Copy each line of the data beneath in which the word "height" appears.

• _Task data_
○ ○ ○ ○ ○

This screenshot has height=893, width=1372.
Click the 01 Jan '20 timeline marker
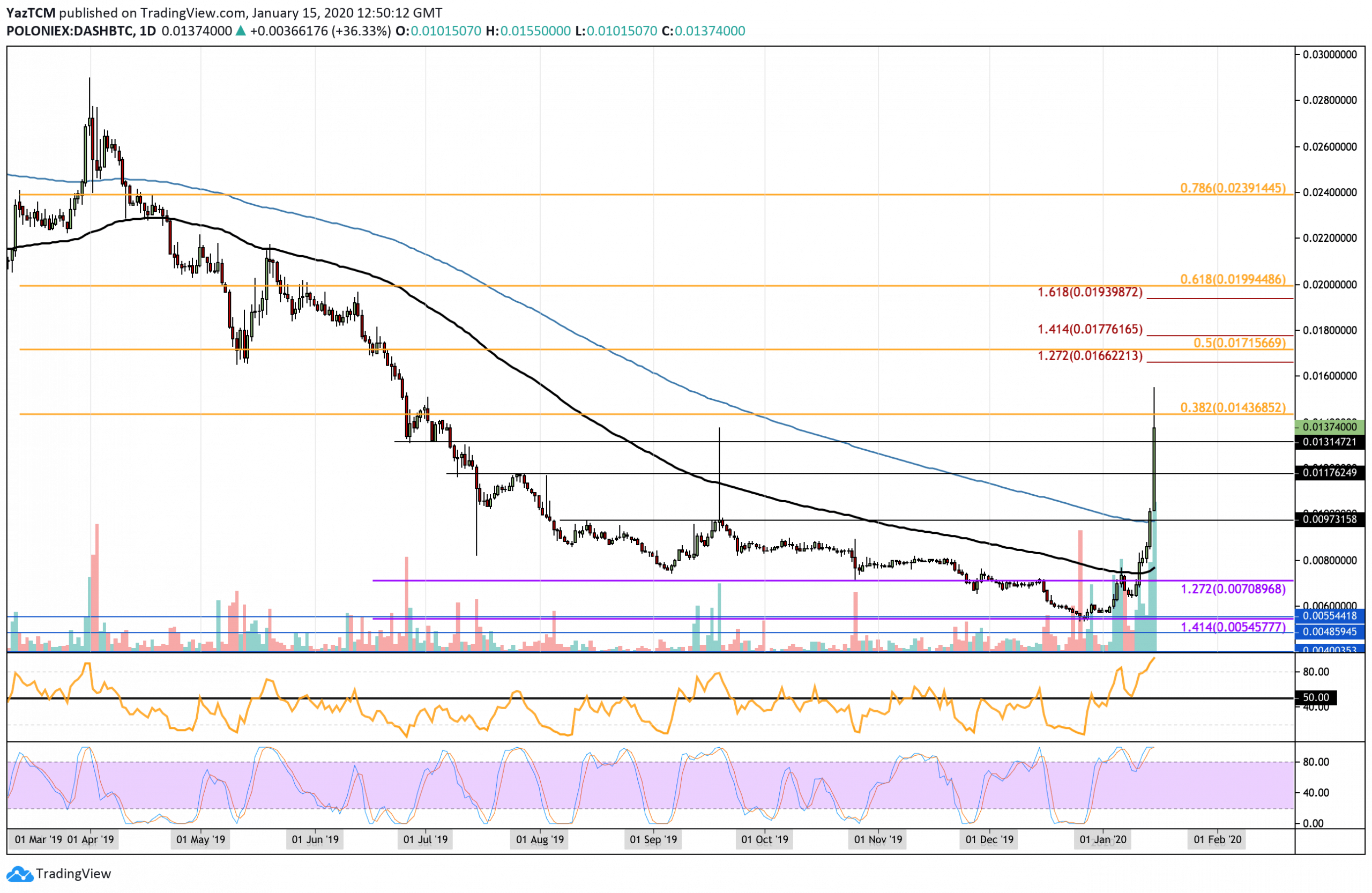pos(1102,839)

○ ○ ○ ○ ○

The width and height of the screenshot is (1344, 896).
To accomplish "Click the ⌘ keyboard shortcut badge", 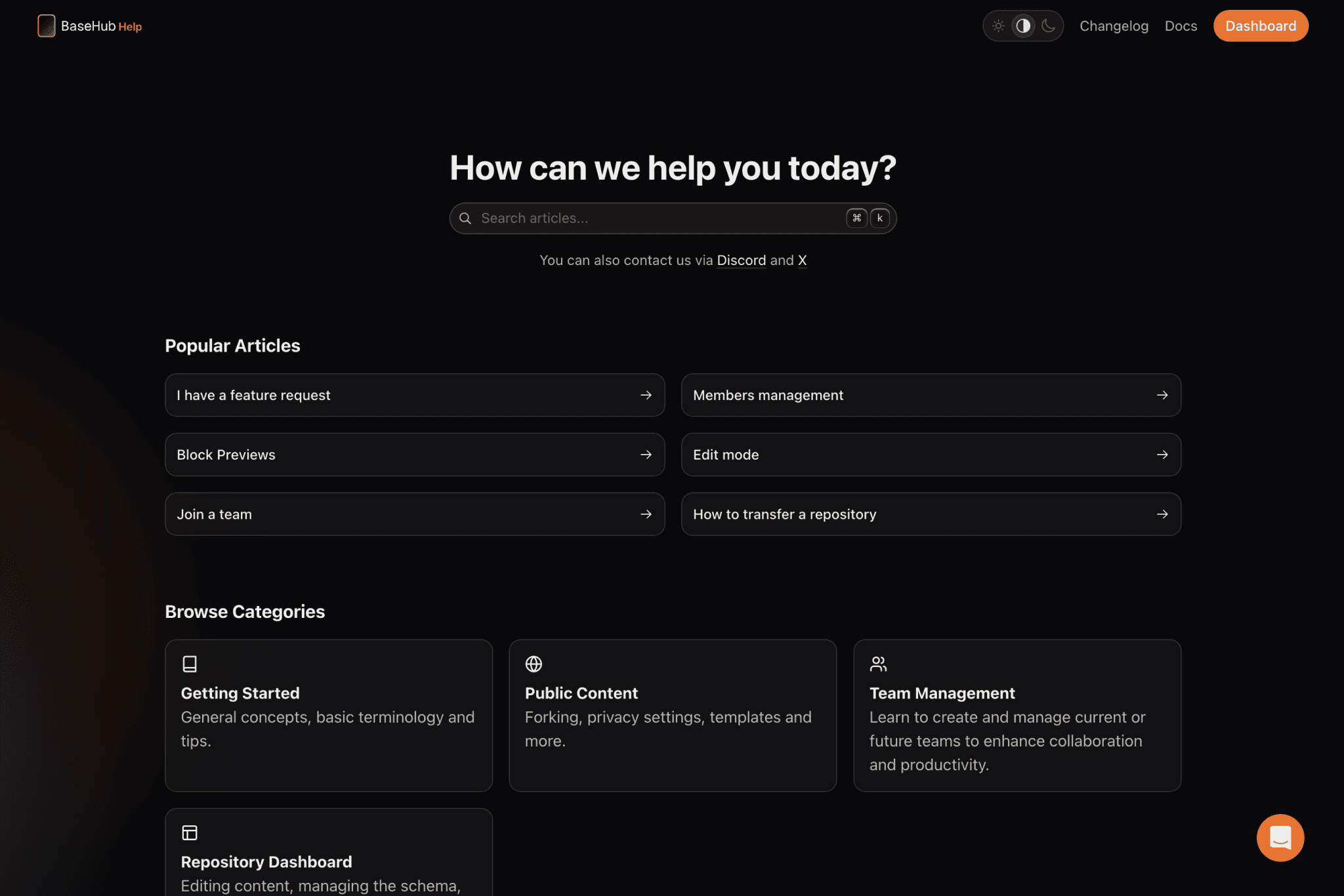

○ ○ ○ ○ ○

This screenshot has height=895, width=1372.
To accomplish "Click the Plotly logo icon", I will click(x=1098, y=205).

○ ○ ○ ○ ○

• _Solution to this problem_
This screenshot has height=893, width=1372.
The width and height of the screenshot is (1344, 896).
This screenshot has height=895, width=1372.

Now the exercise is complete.